Levene’s tests indicated no significant differences in variance between groups or phases for either WM condition (all p-values > .09). Quantile regression analyses of change scores revealed no group differences at lower or median quantiles (τ = .25–.50, all 95% CIs including 0). However, a significant negative effect of SI emerged at the upper quartile (τ = .75: β = −0.05, 95% CI [−0.087, −0.025]), indicating that the largest practice-related gains observed in controls were attenuated in SI. Complete results and graphical displays are reported in Supplementary Material 2.
3.2. Inhibitory control
Accuracy analyses on the congruent condition revealed no significant main effects or interactions (all p-values > .11). In the incongruent condition, there was a non-significant effect of ‘phase’ (F (1,28) = 3.29, p = .08), alongside a non-significant effect of ‘group’ and a non-significant ‘phase-by-group’ interaction (both p-values > .83) (Figure 3B, top inset). Response time analyses on the congruent condition showed a non-significant effect of ‘phase’ (F (1, 28) = 3.47, p = .08), together with a non-significant effect of ‘group’ and a non-significant ‘phase-by-group’ interaction (both p-values > .66). The incongruent condition revealed no significant effect (all p-values > .30) (Figure 3B, bottom inset). In the integrated model, with ‘condition’ (congruent, incongruent) as a fixed effect, we found a significant main effect of phase (F (1, 84.68) = 8.13, p = .005), indicating that participants were more accurate in the second session. There were no other significant effects or interactions, including the three-way interaction (‘condition’ × ‘phase’ × ‘group’: p = .98). For response time, the model revealed a significant main effect of condition (F (1, 81.22) = 6.46, p = .013), with slower responses in incongruent compared to congruent trials, and a significant main effect of phase (F (1, 82.40) = 79.15, p < .001), reflecting overall faster responses in the second session. No other effects or interactions were significant (all p-values > .42).

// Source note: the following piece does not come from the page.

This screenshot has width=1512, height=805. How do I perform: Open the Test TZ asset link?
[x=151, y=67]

3.3. Context-free vocabulary navigation
Semantic fluency results (Figure 3C, top inset) revealed significant main effects of ‘language’ (F (1,126) = 191.56, p < .001) and ‘phase’ (F (1,126) = 7.13, p = .009), the latter revealing a significant increase in semantic fluency from the pre- to the post-exertion phase. Phonemic fluency outcomes (Figure 3C, bottom inset) showed a significant main effect of ‘phase’ (F (1,126) = 9.13, p = .003), typified by a significant increase in phonemic fluency performance from the pre- to the post-exertion phase. No other main or interaction effects reached significance in either fluency task (all p-values > .24).
4. Discussion
This study investigated the impact of SI on WM via a cognitive exertion paradigm. We found that SI, as opposed to TC, prevented practice-driven boosting of integration–recall outcomes, even adjusting for key aspects of bilingual experience. No such effects were observed on inhibitory and fluency performance. These results shed light on the cognitive demands of SI as a distinct form of bilingual processing.

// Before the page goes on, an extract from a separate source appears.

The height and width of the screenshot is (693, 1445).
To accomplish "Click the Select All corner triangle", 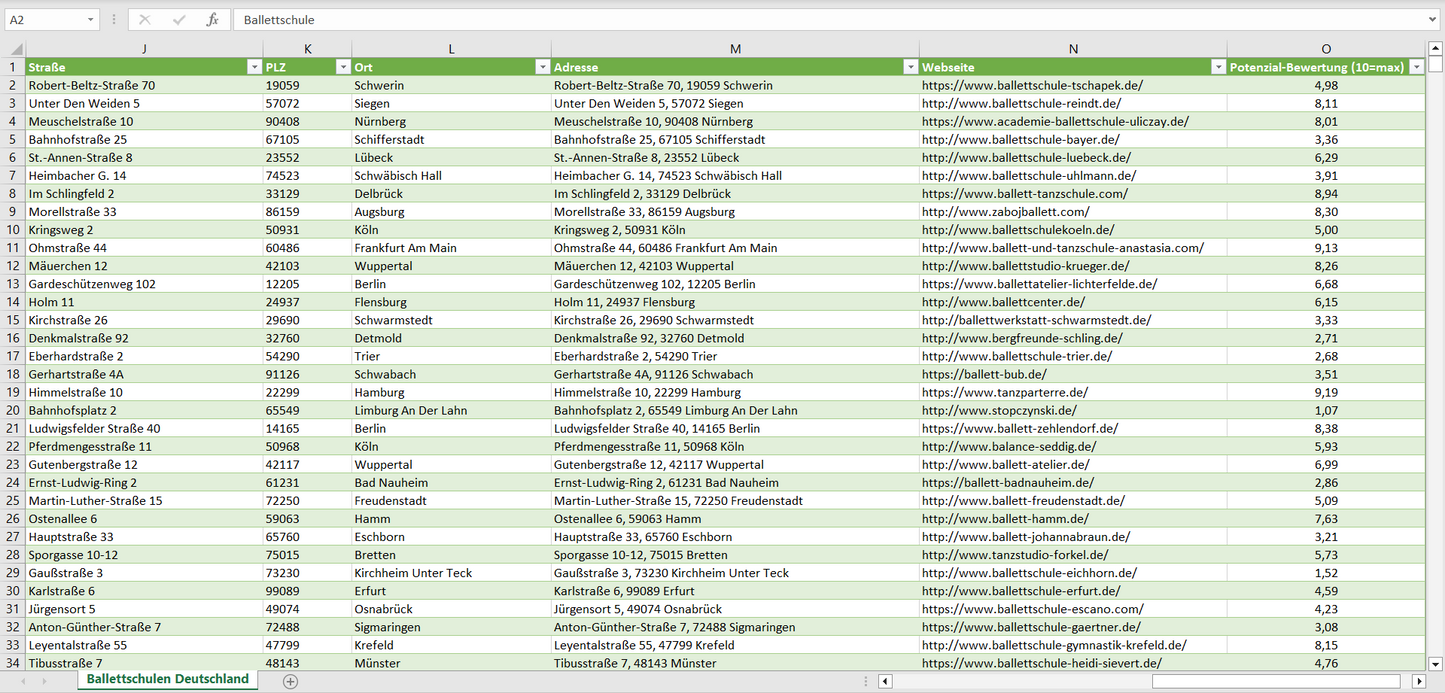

Prior works have shown that WM outcomes are associated with SI experience (García et al., Reference García, Muñoz and Kogan2019) as well as interpreting quality (Bae & Jeong Reference Bae and Jeong2021; Injoque-Ricle et al., Reference Injoque-Ricle, Barreyro, Formoso and Jaichenco2015; Mellinger & Hanson, Reference Mellinger and Hanson2019), and relevant electrophysiological signatures are distinctly modulated during SI (Boos, Reference Boos, Kobi, Elmer and Jäncke2022). Our pre/post study extends such findings, indicating that WM resources are markedly affected after 10 minutes of this activity.

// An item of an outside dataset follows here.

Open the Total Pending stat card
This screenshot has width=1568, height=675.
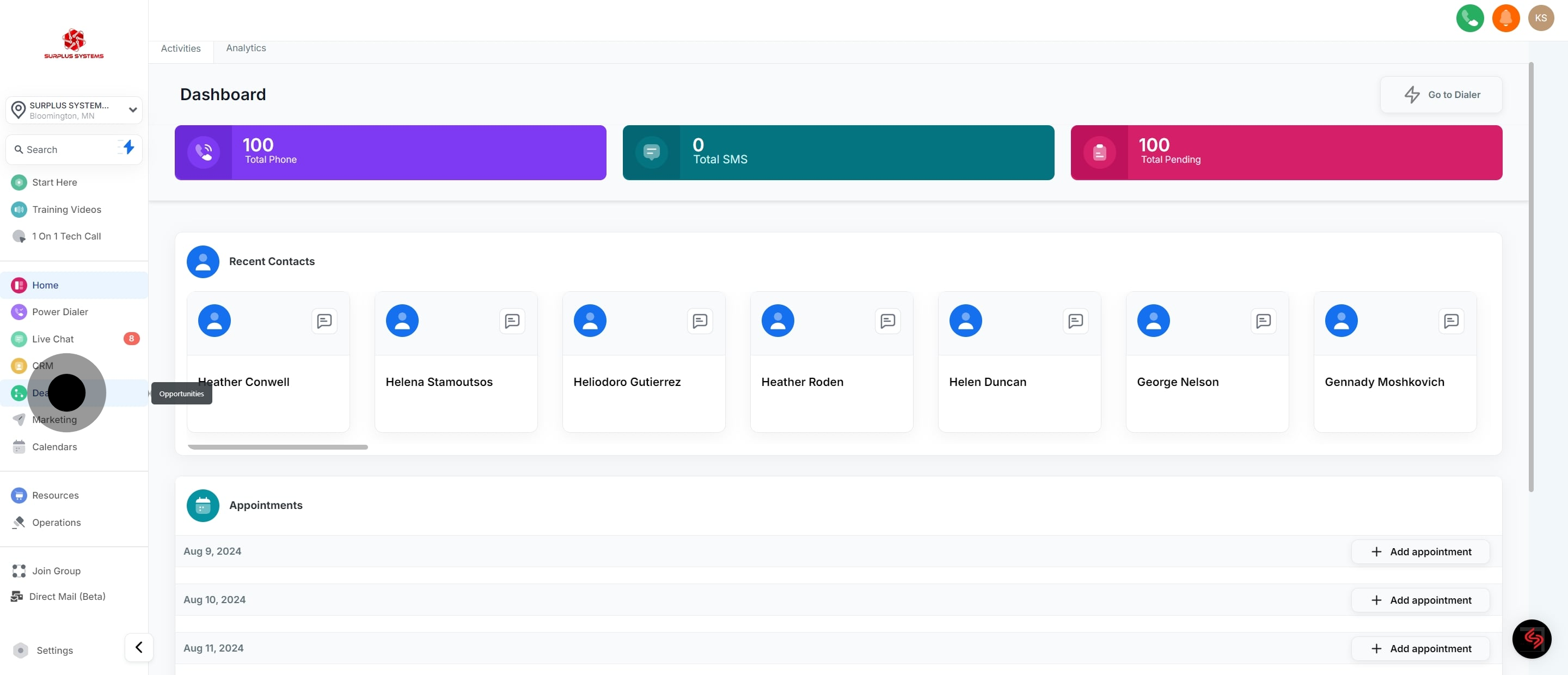(x=1285, y=153)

Crucially, post-task WM performance differed between groups. Integration–recall outcomes improved after TC. This likely reflects well-established practice and repetition effects in WM tasks, manifested as measurable gains through increased familiarity, greater encoding efficiency or more strategic resource allocation (Chein & Morrison, Reference Chein and Morrison2010; Jonides et al., Reference Jonides, Lewis, Nee, Lustig, Berman and Moore2008). Conversely, no such improvement emerged after SI, suggesting that this task hindered the consolidation or reactivation of learning-related mechanisms. This aligns with resource depletion models, which posit that high-load tasks temporarily exhaust executive resources, impairing subsequent performance or learning (Chen & Kalyuga, Reference Chen, Kalyuga, Dunlosky and Rawson2020; Just & Carpenter, Reference Just and Carpenter1992).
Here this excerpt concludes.